Library Tracker - OCR and Book Identification

A comprehensive library tracker system designed to detect book covers, extract text using OCR, identify books via Google Books API, and analyze confidence levels for accurate results.

Project Overview

The library tracker is an advanced system that combines computer vision, Optical Character Recognition (OCR), and external APIs to identify books and provide detailed metadata about them. The program follows a structured pipeline:

Detect books and crop their covers from images using bounding boxes.
Extract text from cropped images using Tesseract OCR.
Analyze the confidence levels of the extracted text to optimize accuracy.
Query the Google Books API to retrieve book titles, authors, and metadata.

Key Code Highlights

1. Detecting Books and Cropping Covers

Books are detected in images using an inference client that identifies bounding boxes. Cropped images are saved for further processing.

def crop_boxes(results, img_path, output_folder):
    image = Image.open(img_path)
    os.makedirs(output_folder, exist_ok=True)

    for i, prediction in enumerate(results['predictions']):
        x, y, width, height = prediction['x'], prediction['y'], prediction['width'], prediction['height']
        xmin, ymin = int(x - width / 2), int(y - height / 2)
        xmax, ymax = int(x + width / 2), int(y + height / 2)
        cropped_image = image.crop((xmin, ymin, xmax, ymax))
        cropped_image.save(os.path.join(output_folder, f"book_{i+1}.jpg"))

2. Text Extraction with Thresholding

The program uses Tesseract OCR with different threshold levels to extract text from images, optimizing the results through both inverted and non-inverted images.

def extract_text(blurred, threshold_value, use_inversion):
    if use_inversion:
        _, thresh = cv2.threshold(blurred, threshold_value, 255, cv2.THRESH_BINARY_INV)
    else:
        _, thresh = cv2.threshold(blurred, threshold_value, 255, cv2.THRESH_BINARY)
    
    kernel = cv2.getStructuringElement(cv2.MORPH_RECT, (2, 2))
    dilated = cv2.dilate(thresh, kernel, iterations=1)

    details = pytesseract.image_to_data(dilated, config='--psm 6', output_type=pytesseract.Output.DICT)
    result = {'text': '', 'confidence': []}
    
    for i in range(len(details['text'])):
        if int(details['conf'][i]) > 0:
            result['text'] += details['text'][i] + ' '
            result['confidence'].append(details['conf'][i])

    return result, dilated

3. Querying Google Books API

Extracted text is passed to the Google Books API to retrieve book metadata, including title and author information.

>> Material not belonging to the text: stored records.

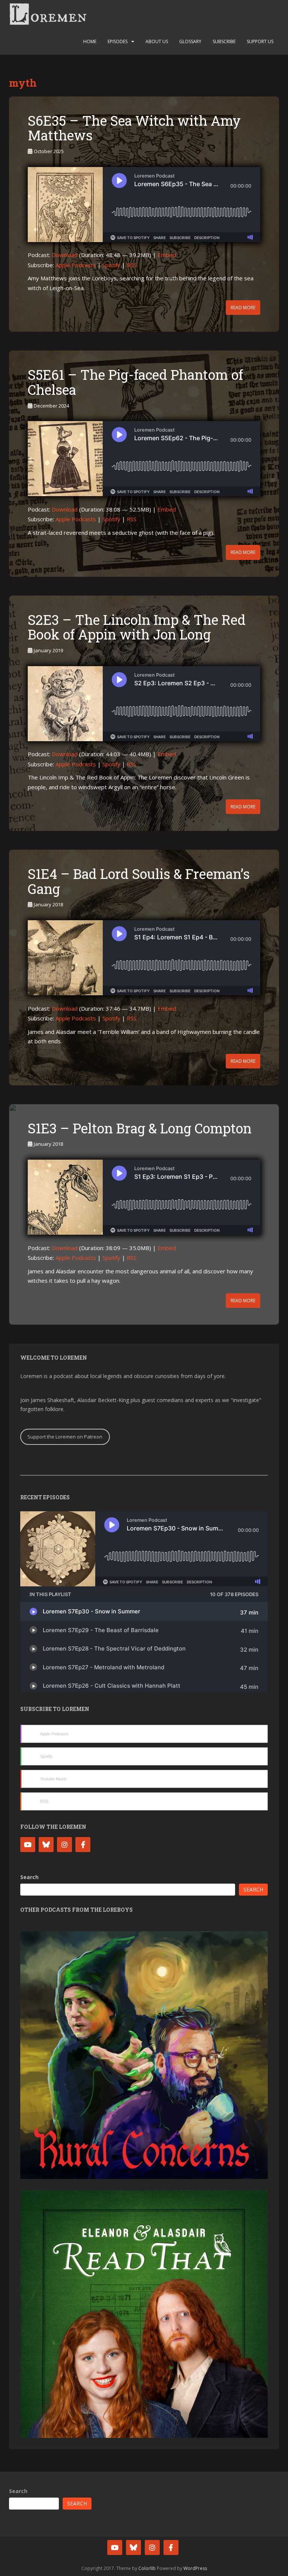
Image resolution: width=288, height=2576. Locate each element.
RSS (131, 265)
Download (65, 255)
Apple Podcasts (76, 265)
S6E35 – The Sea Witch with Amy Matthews (134, 127)
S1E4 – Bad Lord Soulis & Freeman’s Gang (139, 881)
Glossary (190, 41)
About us (157, 41)
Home (89, 41)
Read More (243, 307)
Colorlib (147, 2568)
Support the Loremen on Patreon (64, 1436)
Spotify (111, 265)
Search (29, 1877)
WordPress (195, 2568)
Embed (167, 255)
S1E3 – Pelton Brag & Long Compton (140, 1128)
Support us (260, 41)
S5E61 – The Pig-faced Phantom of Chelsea (135, 382)
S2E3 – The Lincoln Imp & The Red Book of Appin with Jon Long (137, 627)
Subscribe (224, 41)
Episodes (118, 41)
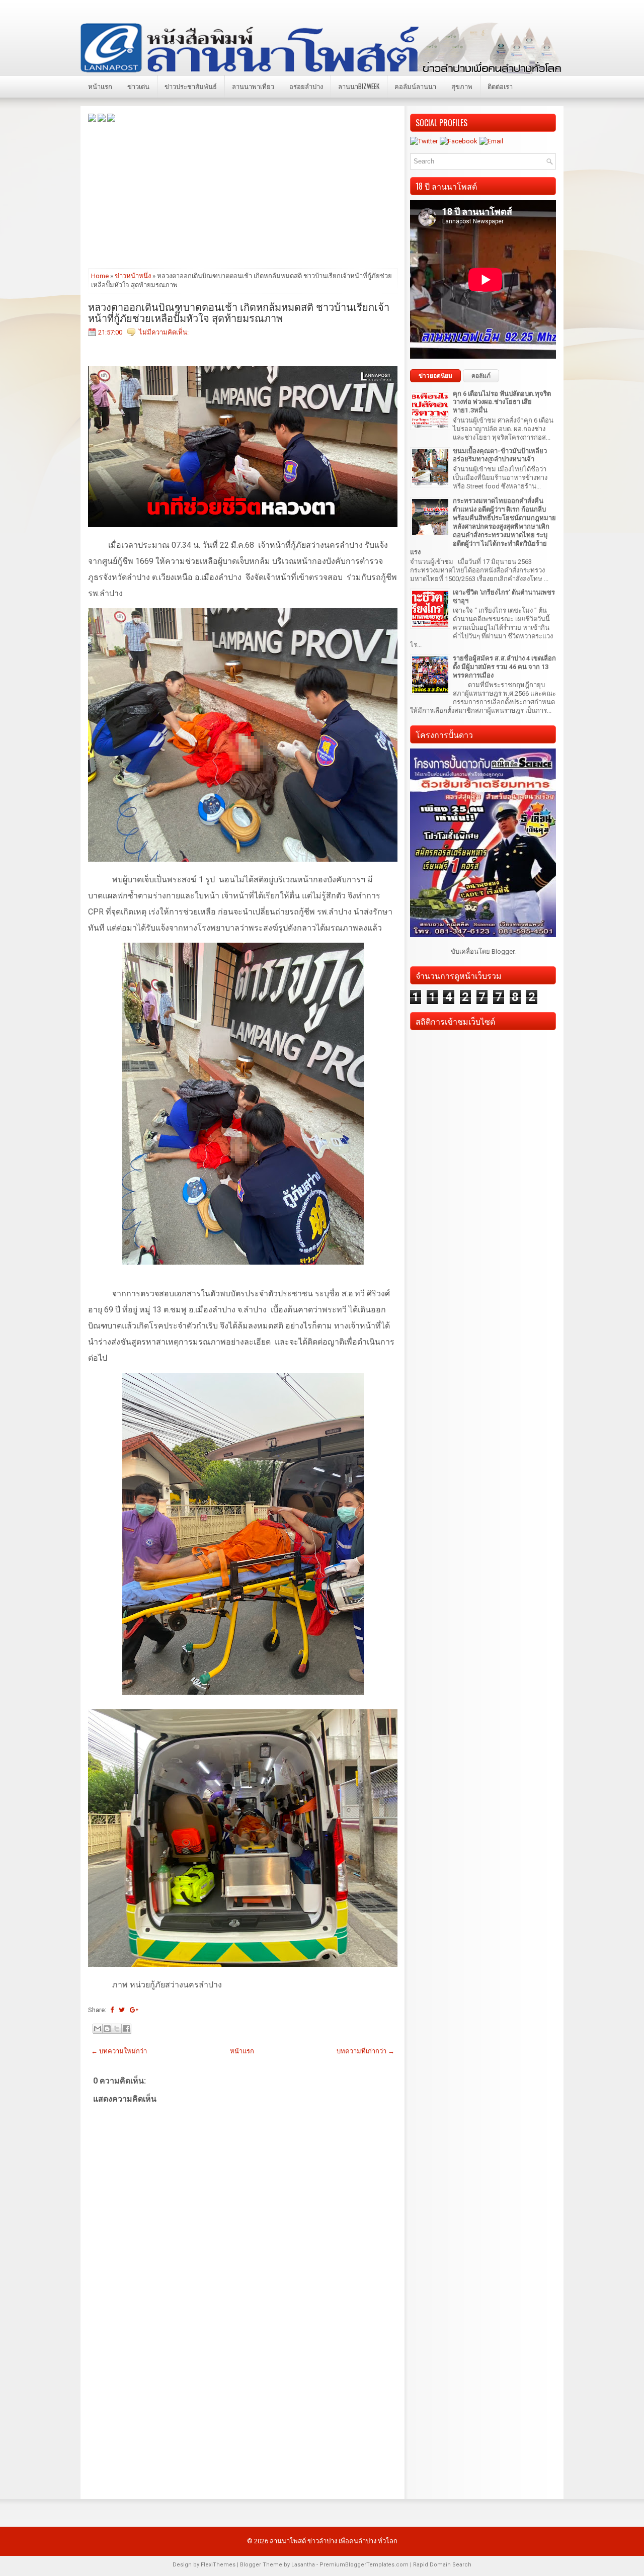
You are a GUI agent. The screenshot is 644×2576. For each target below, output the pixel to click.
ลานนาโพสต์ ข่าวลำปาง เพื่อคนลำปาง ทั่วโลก (333, 2541)
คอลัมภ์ (481, 375)
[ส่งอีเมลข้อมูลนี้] (98, 2029)
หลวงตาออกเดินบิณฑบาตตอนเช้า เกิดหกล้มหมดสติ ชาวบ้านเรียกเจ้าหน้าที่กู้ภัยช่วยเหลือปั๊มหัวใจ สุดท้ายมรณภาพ (238, 312)
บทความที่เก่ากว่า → (365, 2051)
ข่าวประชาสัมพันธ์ (191, 86)
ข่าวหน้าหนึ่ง (133, 276)
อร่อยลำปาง (306, 86)
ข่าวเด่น (138, 86)
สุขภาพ (461, 86)
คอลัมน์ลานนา (415, 86)
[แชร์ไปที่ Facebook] (126, 2029)
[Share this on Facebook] (112, 2010)
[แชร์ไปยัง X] (117, 2029)
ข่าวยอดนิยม (435, 375)
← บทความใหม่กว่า (119, 2051)
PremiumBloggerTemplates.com (364, 2564)
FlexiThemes (218, 2564)
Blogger (503, 951)
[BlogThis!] (107, 2029)
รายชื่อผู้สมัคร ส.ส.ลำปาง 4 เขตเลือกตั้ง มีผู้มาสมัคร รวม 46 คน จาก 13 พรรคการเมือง (504, 666)
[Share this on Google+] (134, 2010)
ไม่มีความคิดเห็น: (164, 332)
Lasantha (303, 2564)
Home (100, 276)
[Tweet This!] (121, 2010)
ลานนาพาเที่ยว (253, 86)
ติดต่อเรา (500, 86)
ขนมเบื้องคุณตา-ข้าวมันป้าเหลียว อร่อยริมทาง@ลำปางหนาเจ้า (500, 455)
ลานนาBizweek (358, 86)
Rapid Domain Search (442, 2564)
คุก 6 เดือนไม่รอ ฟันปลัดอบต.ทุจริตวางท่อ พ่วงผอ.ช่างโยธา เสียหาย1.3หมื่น (502, 402)
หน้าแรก (100, 86)
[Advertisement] (242, 194)
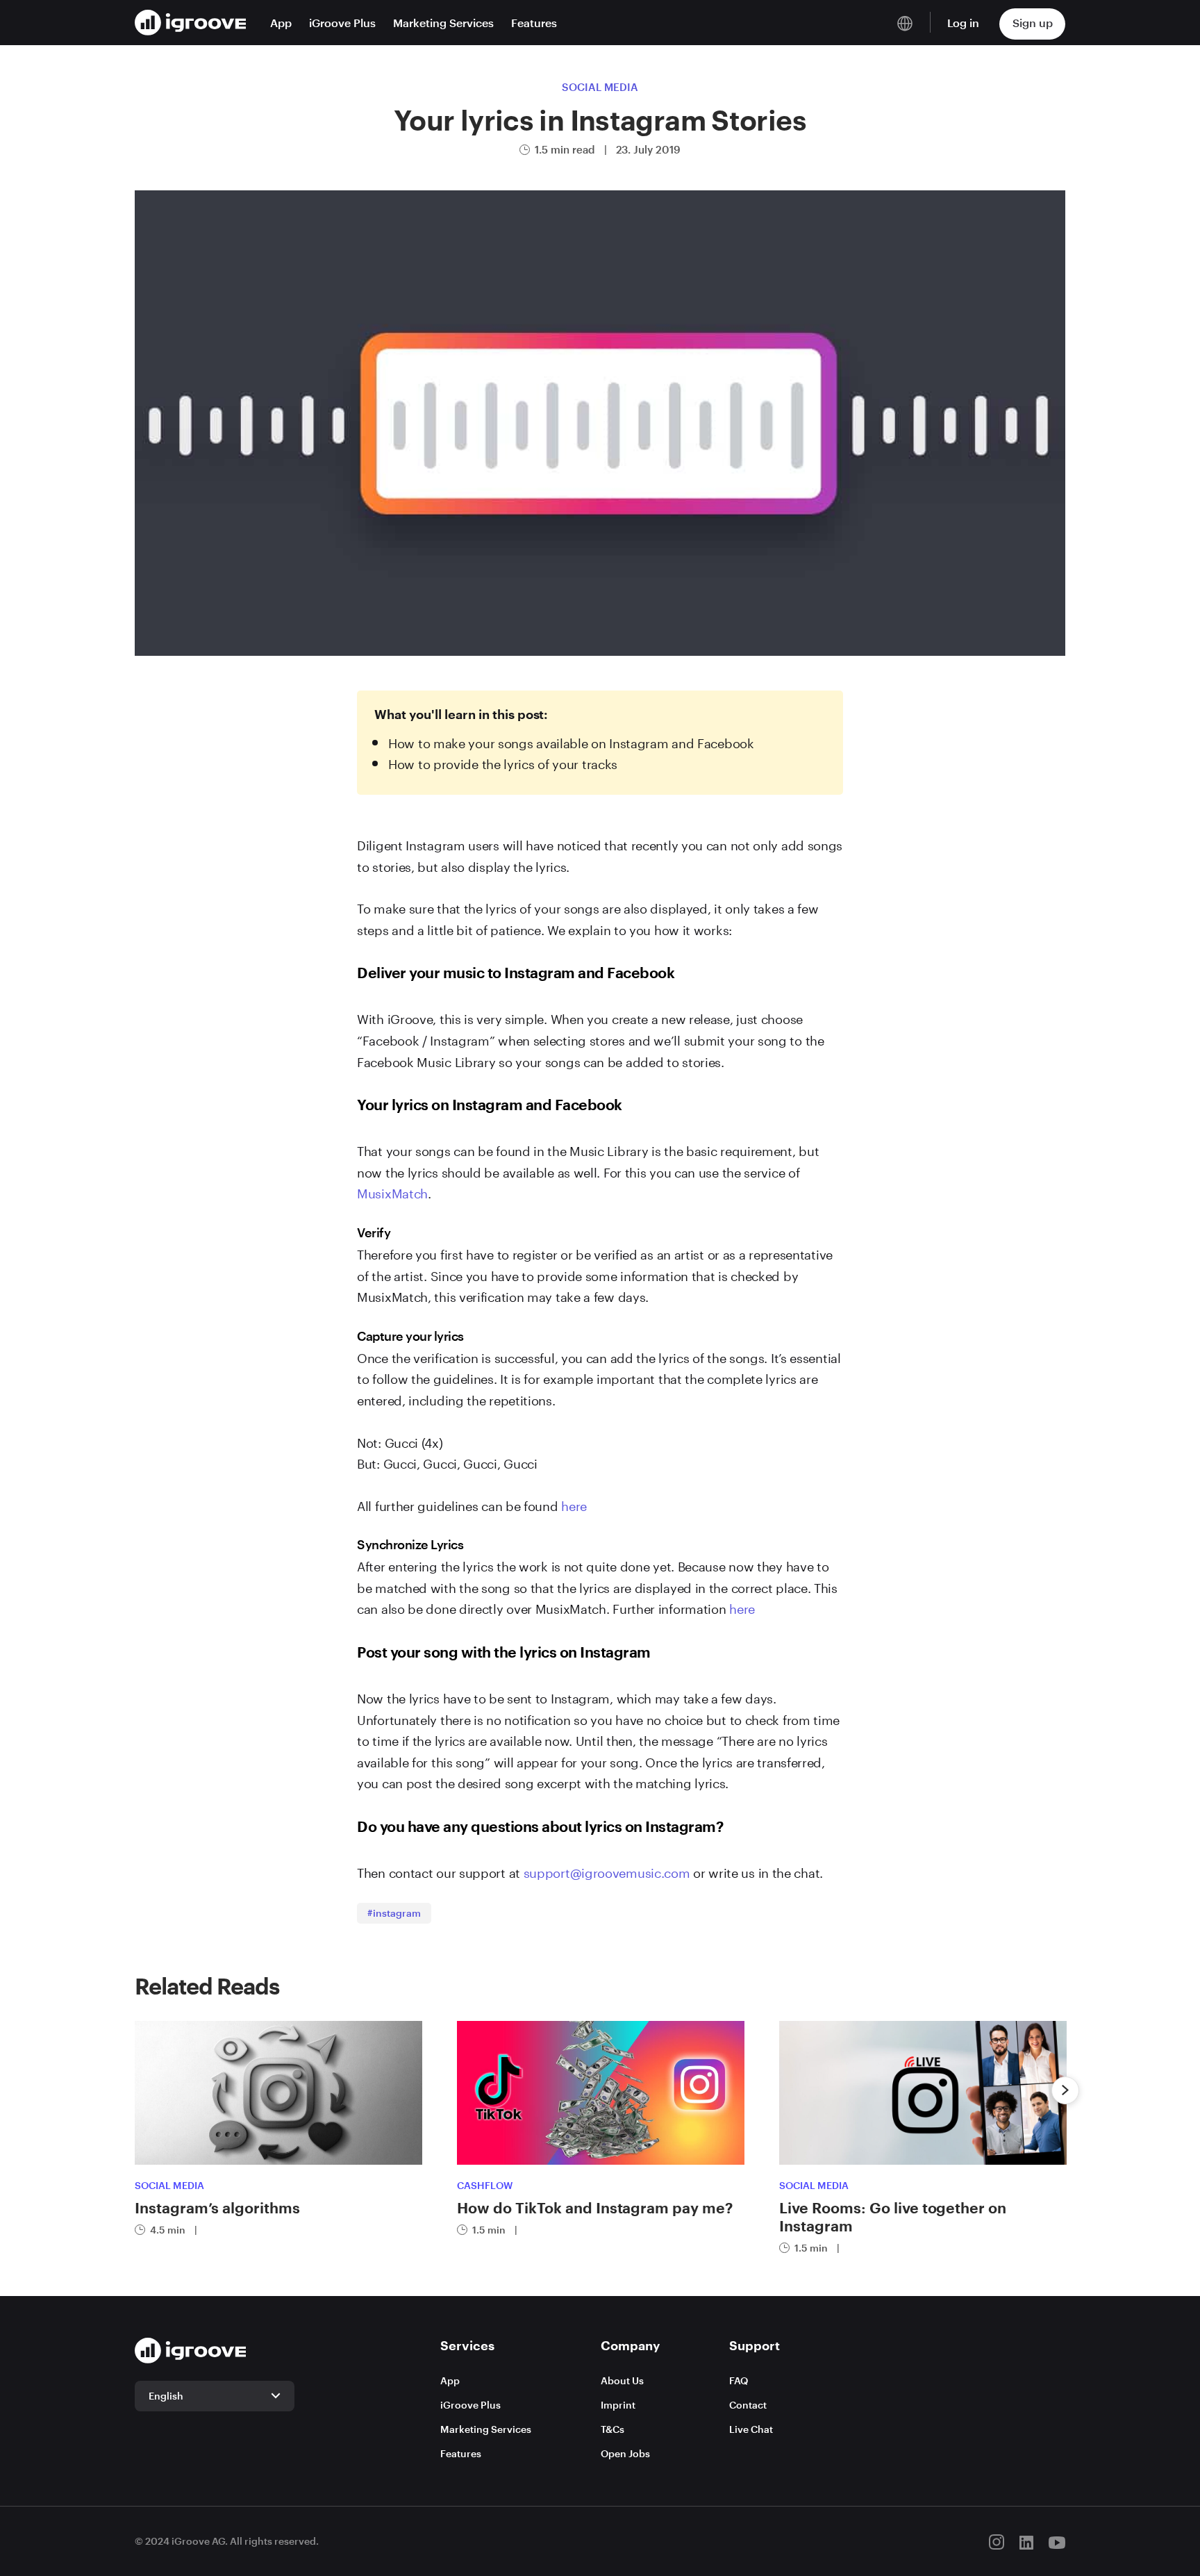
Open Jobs (625, 2453)
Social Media (600, 87)
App (281, 22)
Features (534, 22)
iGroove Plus (342, 22)
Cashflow (484, 2185)
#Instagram (394, 1913)
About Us (622, 2380)
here (574, 1504)
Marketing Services (443, 22)
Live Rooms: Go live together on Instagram (892, 2216)
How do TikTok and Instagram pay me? (595, 2207)
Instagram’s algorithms (217, 2207)
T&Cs (612, 2429)
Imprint (618, 2405)
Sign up (1032, 22)
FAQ (738, 2380)
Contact (748, 2405)
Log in (963, 22)
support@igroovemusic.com (607, 1871)
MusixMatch (392, 1191)
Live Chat (751, 2429)
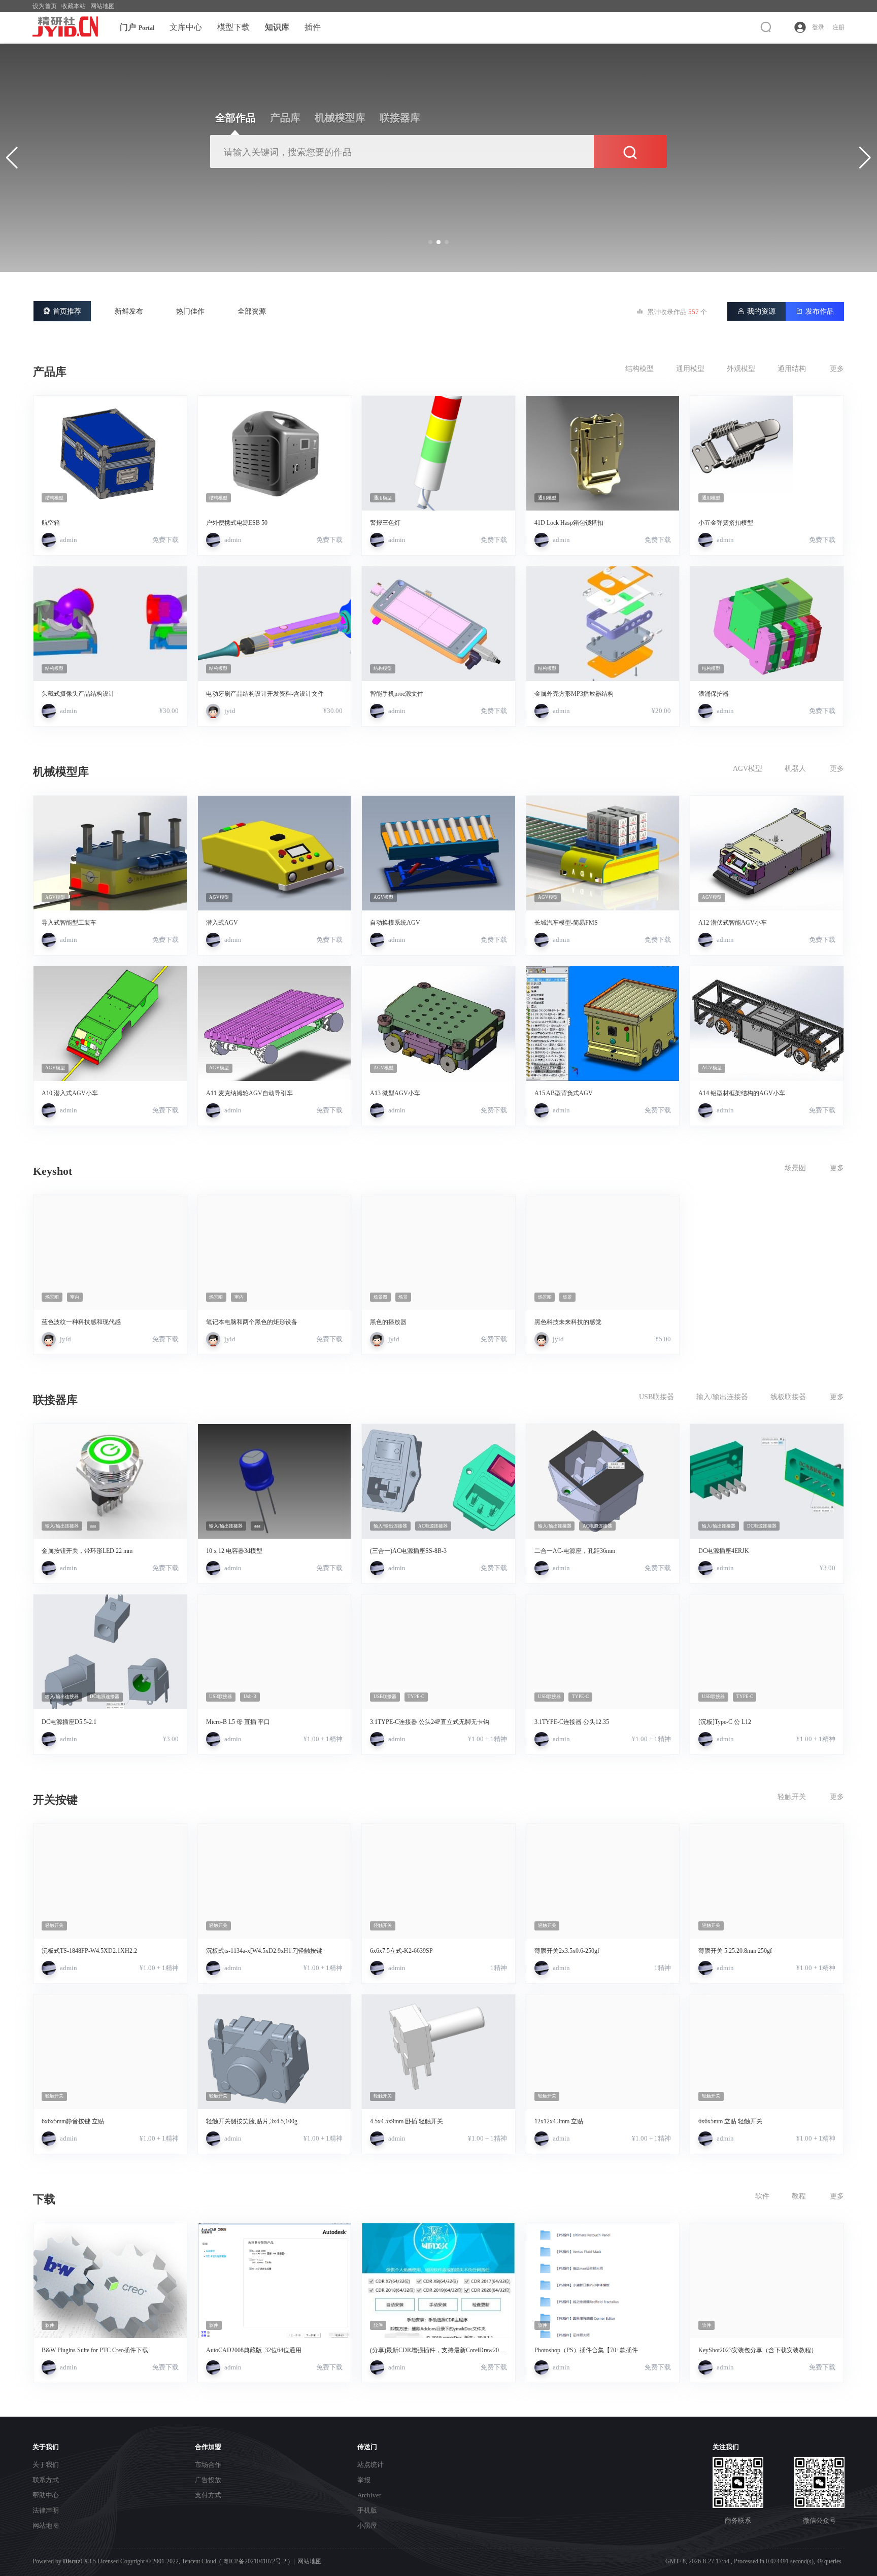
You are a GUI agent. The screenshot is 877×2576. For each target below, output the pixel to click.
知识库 (277, 27)
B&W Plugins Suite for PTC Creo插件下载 (95, 2350)
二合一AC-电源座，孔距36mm (574, 1550)
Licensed (108, 2561)
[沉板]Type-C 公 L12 (724, 1721)
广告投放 (208, 2480)
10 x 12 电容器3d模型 (234, 1550)
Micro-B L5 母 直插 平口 (238, 1721)
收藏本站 (73, 6)
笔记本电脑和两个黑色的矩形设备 (251, 1322)
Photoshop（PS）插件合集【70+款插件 (586, 2350)
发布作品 (815, 311)
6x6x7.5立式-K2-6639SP (401, 1950)
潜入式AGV (222, 922)
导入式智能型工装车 (69, 922)
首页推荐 (62, 311)
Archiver (369, 2495)
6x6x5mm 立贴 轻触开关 (730, 2121)
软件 (762, 2196)
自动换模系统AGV (395, 922)
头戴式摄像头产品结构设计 (78, 693)
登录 (818, 27)
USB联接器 (656, 1397)
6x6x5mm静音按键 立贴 (73, 2121)
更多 (837, 368)
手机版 (367, 2510)
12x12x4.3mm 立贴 (558, 2121)
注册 (838, 27)
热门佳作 (190, 311)
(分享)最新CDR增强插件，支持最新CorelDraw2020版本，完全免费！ (437, 2350)
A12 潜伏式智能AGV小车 (732, 922)
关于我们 (45, 2464)
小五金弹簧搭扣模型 (725, 522)
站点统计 (370, 2464)
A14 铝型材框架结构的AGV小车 (741, 1093)
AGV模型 (747, 768)
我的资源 (756, 311)
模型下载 (233, 27)
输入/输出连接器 (722, 1397)
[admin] (49, 540)
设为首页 (44, 6)
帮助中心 (45, 2495)
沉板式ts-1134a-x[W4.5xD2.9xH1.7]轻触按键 (264, 1950)
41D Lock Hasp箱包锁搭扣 (568, 522)
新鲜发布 (129, 311)
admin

def search_google_books(query):
    url = "https://www.googleapis.com/books/v1/volumes"
    params = {'q': query, 'maxResults': 5, 'printType': 'books', 'key': google_books_api_key}
    response = requests.get(url, params=params)
    if response.status_code == 200:
        return response.json()
    else:
        print(f"Error: {response.status_code} - {response.reason}")
        return None

Insights and Challenges

Developing this program was a complex yet rewarding experience. Some of the key insights and challenges include:

Optimizing OCR Performance: Experimenting with multiple thresholds and inverted/non-inverted images significantly improved text extraction accuracy.
Integrating External APIs: Using the Google Books API required careful parsing of responses to handle missing metadata gracefully.
Confidence Analysis: Calculating average confidence levels for extracted text helped identify the most reliable thresholds and orientations.

Conclusion

The library tracker is a testament to the power of combining machine learning, OCR, and API integration to solve real-world problems. This project provided invaluable hands-on experience with image processing, text recognition, and data retrieval.